Someone tried to poison her. One of my girls!
This is not something she told me immediately, but something that came out when all the girls complained that they had nowhere to go-or nowhere they wanted to go during their one month school holiday.
It happened when a neighbor found out that someone was going to sponsor her for school. Such a thing is not uncommon as this woman was jealous since she could not afford to send her son to school. The solution? Poison? She gave Sarah vegetables, to which Sarah did not eat, but kept. The next day, the vegetables had turned charcoaled black. And when she threw them out, a goat was later found dead.
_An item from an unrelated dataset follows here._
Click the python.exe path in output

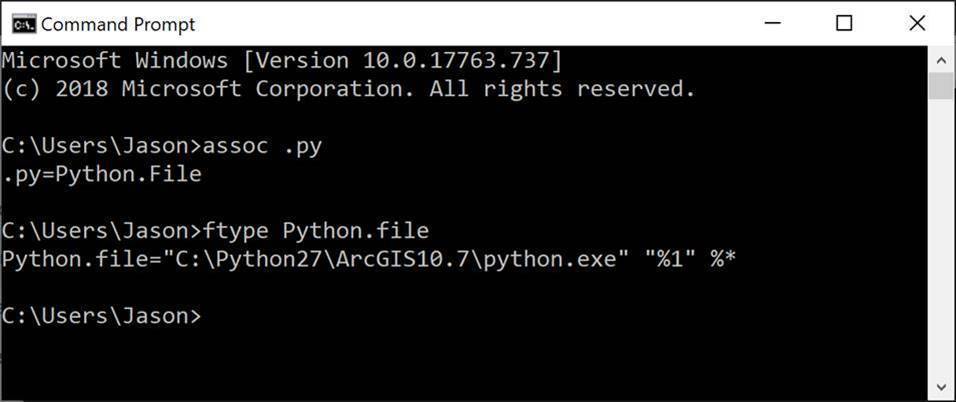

Such a thing is not uncommon, like I said. Neither is witchcraft.When I was living in Wakiso during training, the neighbor child went missing, and never returned. It was believed, since this kind of thing happens here, that he had been kidnapped; the purpose to use his organs for witchcraft.
Now, without getting myself poisoned for posting this, I will say that I believe in energy, and the power of one’s mind. I also believe that extraordinary things are very possible. What I don’t understand is why using these powers for evil is so common here. Is it that the good spells go unnoticed? Or is hurting each other a direct result of living in a culture whose people have violently suffered since the beginning of humankind?I have heard stories time and time again of things you and I might find unbelievable, yet things my Ugandan friends have seen-or claim to have seen with their own two eyes. Sitting beside my American friend, both of us bewildered by stories of recent, she reacted with a not so subtle: “are you sure you weren’t dreaming?” Ha.
So who knows what is what and which witch is which. Being here has made me crazier and crazier, and I’m not even so sure which way is up anymore, let alone, what to believe.Two things I am quite sure of, however:
I’m glad Sarah decided not to eat her vegetables.